I am no different, but man, I am trying to be. Sometimes it feels as if I email for a living. The overflowing inbox can be, as we used to say about the law, a demanding mistress. But death by email is not a pleasant experience.
Here are five ways to tame the inbox:
1. Use the “4-hour Work Week” method. A few years ago, entrepreneur Timothy Ferris wrote a great book you may have heard of called The 4 Hour Work Week. In it, Ferris shares how he was able to re-think, re-do and outsource so many of his daily tasks that he eventually whittled it all down to the essentials, creating a, yes you guessed it, four-hour work week.
While personally I am not sure if I would want to work only four hours a week, his strategies for handling email overload are definitely worth considering:
- Use an auto responder. We all know about vacation auto responders; this just takes that idea to a new level. What you do here is to set up an automatic email to respond to every incoming message with an answer like, “I appreciate your email and will respond to it as soon as possible, but please understand that it may be a little while as I am busy with work right now. If this is urgent or pressing, please call me. Thanks.” People who know you well enough to call, can, and everyone else will have to wait – just like in the good 'ol days before email.
- Outsource it. One of Ferris’ key strategies for staying productive yet substantially reducing one’s workload is to outsource any task you personally do not have to handle, like email. So, while it would take time to train someone with regard to what is and is not essential for you to see, as Tim Ferris proved, it can be done, and to great effect.
2. Schedule it. One of the real problems with email is that it can interrupt your day all day long if you let it. So here is a crazy thought: Close down the inbox for much of the day and only open it when you have scheduled yourself to do so, say, once in the morning and once at the end of the day. Those big blocks of time that you will then have in the middle of the day? You can actually use those to get some other work done.

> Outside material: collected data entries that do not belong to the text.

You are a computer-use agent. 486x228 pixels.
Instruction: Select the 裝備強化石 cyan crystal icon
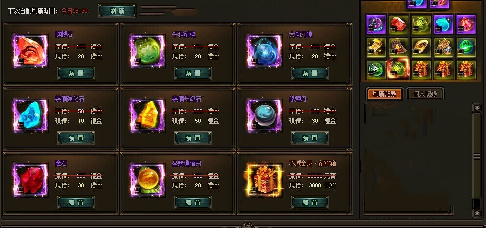tap(30, 115)
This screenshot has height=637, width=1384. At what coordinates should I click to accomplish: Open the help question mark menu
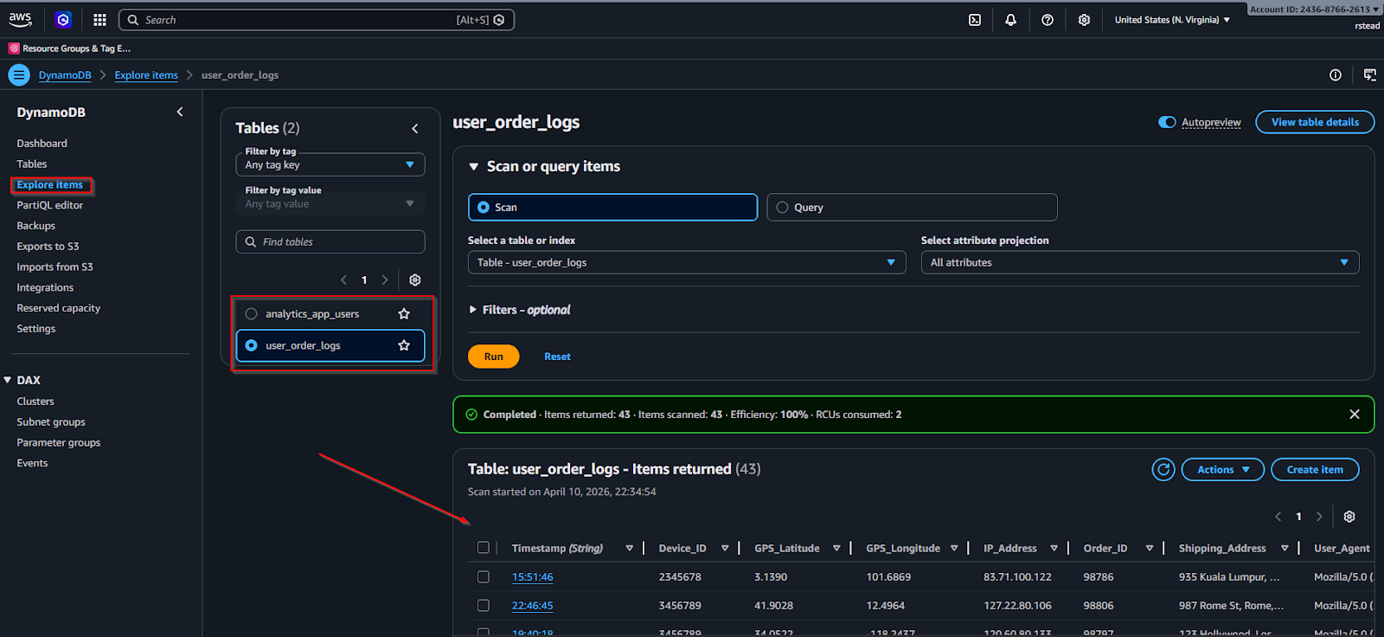1048,20
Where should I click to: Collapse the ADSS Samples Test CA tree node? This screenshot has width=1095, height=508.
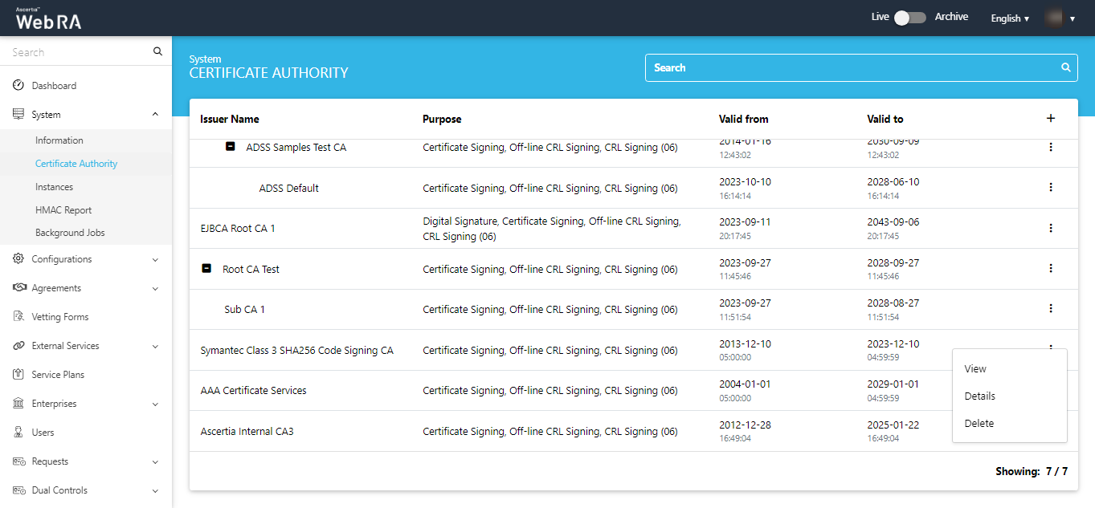pos(231,148)
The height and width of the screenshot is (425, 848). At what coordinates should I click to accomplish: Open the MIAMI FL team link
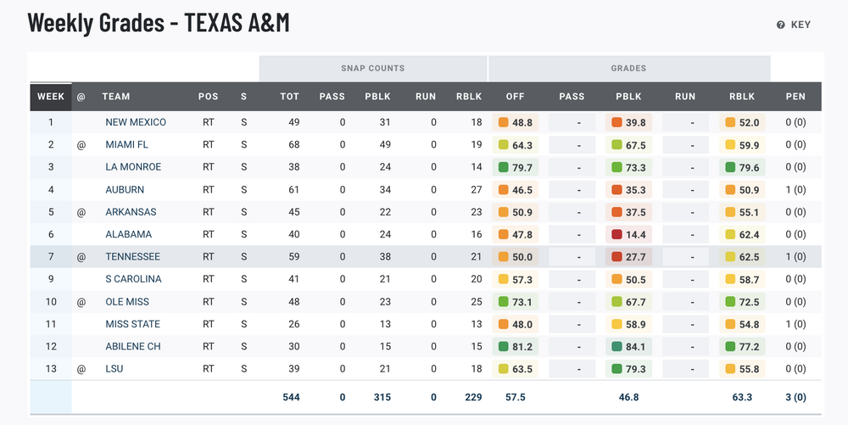(126, 145)
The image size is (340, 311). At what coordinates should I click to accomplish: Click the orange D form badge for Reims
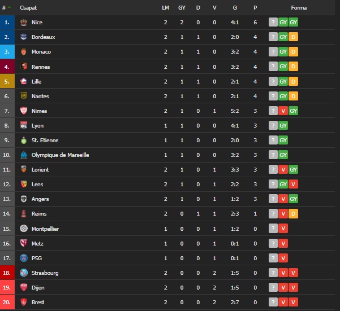click(293, 214)
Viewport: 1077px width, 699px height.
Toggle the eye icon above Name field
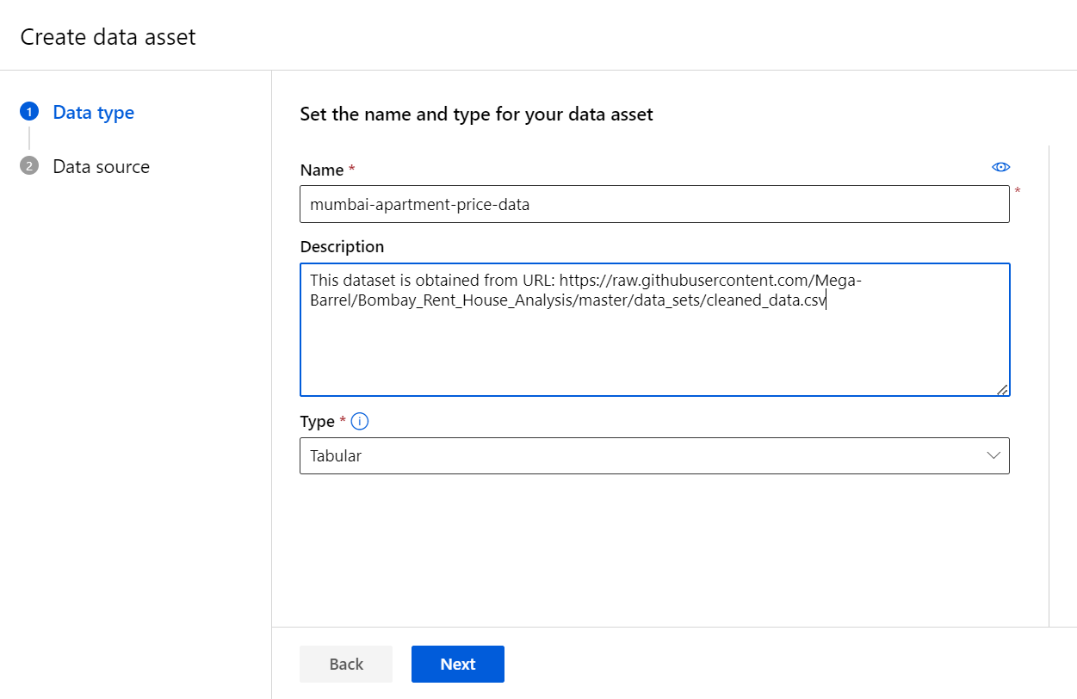pyautogui.click(x=1000, y=167)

3. Use the phone. How many times have you gone back and forth on an email exchange, only to finally conclude that a five minute phone call could have answered all of the issues? Exactly. And how much time did that string of emails take? Exactly.
Set down the keyboard and back away from the mouse.
4. Declare e-mail bankruptcy. In 2007, venture capitalist Fred Wilson posted on his blog the following: “I am so far behind on e-mail that I am declaring bankruptcy. If you’ve sent me an e-mail (and you aren’t my wife, partner, or colleague), you might want to send it again. I am starting over." Not long thereafter, the recording artist Moby sent a mass email out to all of his contacts saying he was discontinuing email for the remainder of the year.
Of course this is a radical solution, but if you have 2,500 emails in your inbox like some people do, it may not seem so radical after all.
5. Assign it to an assistant: As opposed to outsourcing email to a stranger, if you have an assistant, assigning much of your email correspondence is not a difficult thing to do. If you do not have one, bringing in even a part-time assistant can free you up to be more productive.
The bottom line is this: When I was a young boy I remember telling my sweet grandfather how much I loved milk. He said “Too much of a good thing is a bad thing, Stevie.” Thinking I out-thunk him, I said, “You can’t have too much milk though, right Pop?” And he said, “Moderation in all things my boy, that’s the secret.”
Moderation in all things, that’s the secret, especially with email.